Nackenschmerzen – was tun? Sieben Hausmittel gegen Verspannungen

Um eine Nackenverspannung zu lockern, kann es bereits helfen, Ihr Schlafverhalten zu überdenken. Schlafen Sie möglichst nicht auf dem Bauch, denn dabei wird der Kopf unnatürlich abgeknickt. Besorgen Sie sich stattdessen ein ergonomisches Kissen und eine passgenaue Matratze, die eine rückenschonende Schlafposition ermöglichen.

Mit einem Nackenkissen können Sie auch unterwegs im Flugzeug, im Auto oder in der Bahn ein Nickerchen halten, ohne mit Schmerzen aufzuwachen.

Bei akuten Nackenschmerzen können Salben mit Arnika zu einer schnellen Linderung beitragen. Das ätherische Öl der Heilpflanze wirkt entzündungshemmend und fördert die Durchblutung. Salben, die zusätzlich Menthol oder Eukalyptus enthalten, entspannen und beleben die betroffene Muskulatur besonders gut.

Wenn die genannten Hausmittel nicht mehr helfen und die Beschwerden länger als drei Monate andauern, sollte man einen Arzt aufsuchen. Erster Ansprechpartner für Diagnose und Therapie von Nackenschmerzen ist in der Regel der Hausarzt oder der Orthopäde.

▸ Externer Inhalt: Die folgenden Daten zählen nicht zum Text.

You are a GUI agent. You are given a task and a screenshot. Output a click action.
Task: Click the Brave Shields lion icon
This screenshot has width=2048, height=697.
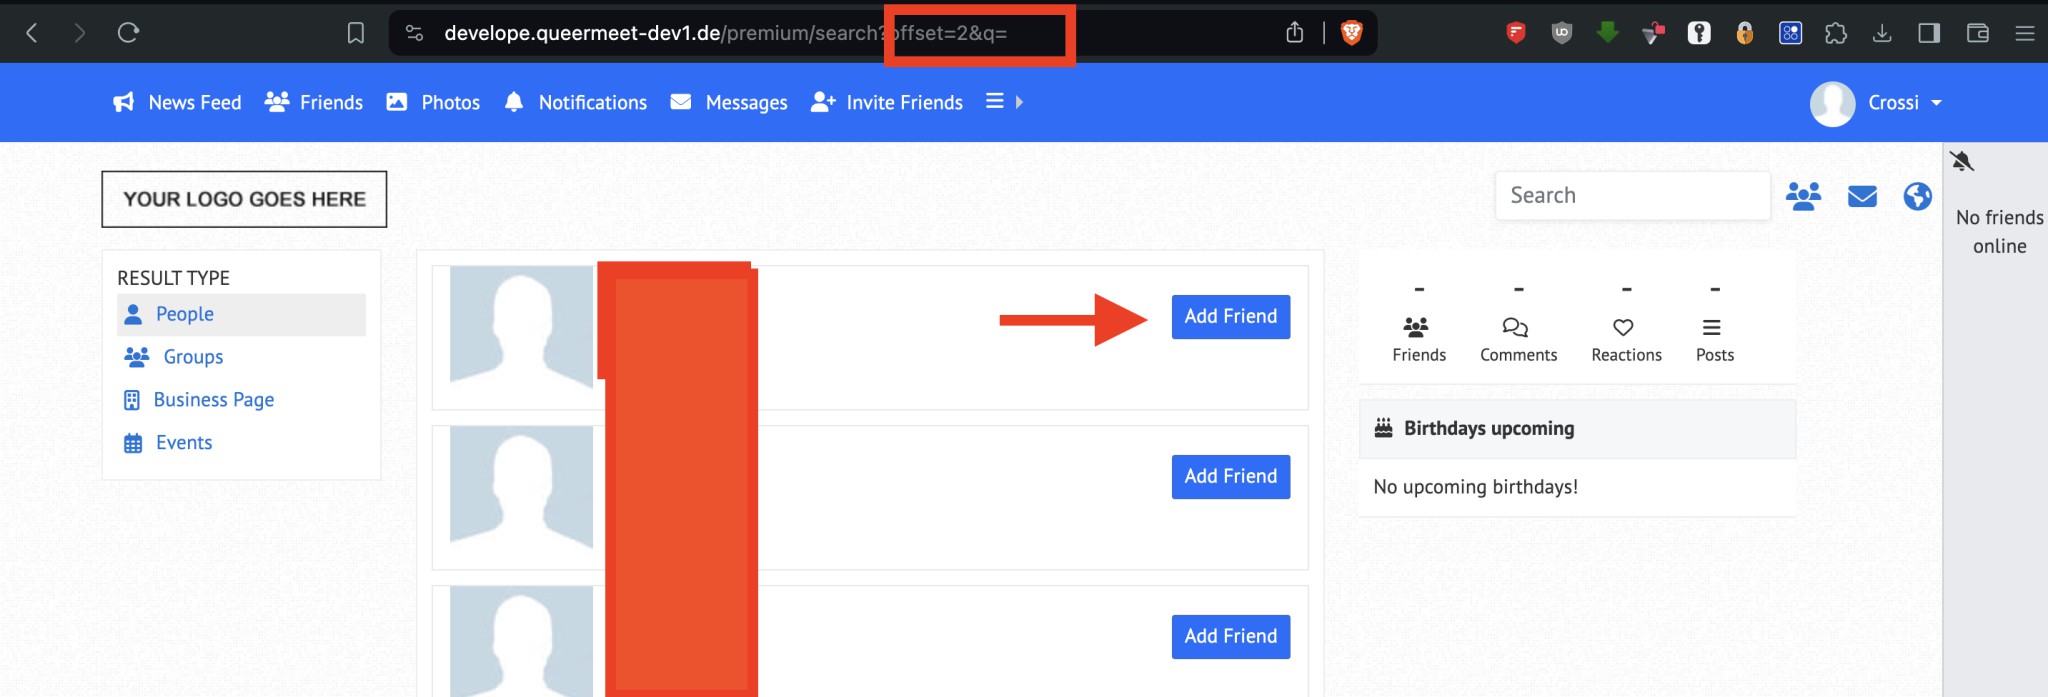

Um einzugrenzen, um welche Art von Nackenschmerzen es sich genau handelt, sollten Sie Ihre Symptome aufmerksam wahrnehmen und unter Umständen schriftlich festhalten. So beschleunigen Sie die Untersuchung und erleichtern die Entscheidung über Behandlungsmöglichkeiten. Kommen Lähmungserscheinungen, Bewegungseinschränkungen, Kribbeln oder Taubheitsgefühle in Armen, Händen, Fingern, Beinen oder Füßen hinzu, ist unverzüglich ein Neurologe gefragt.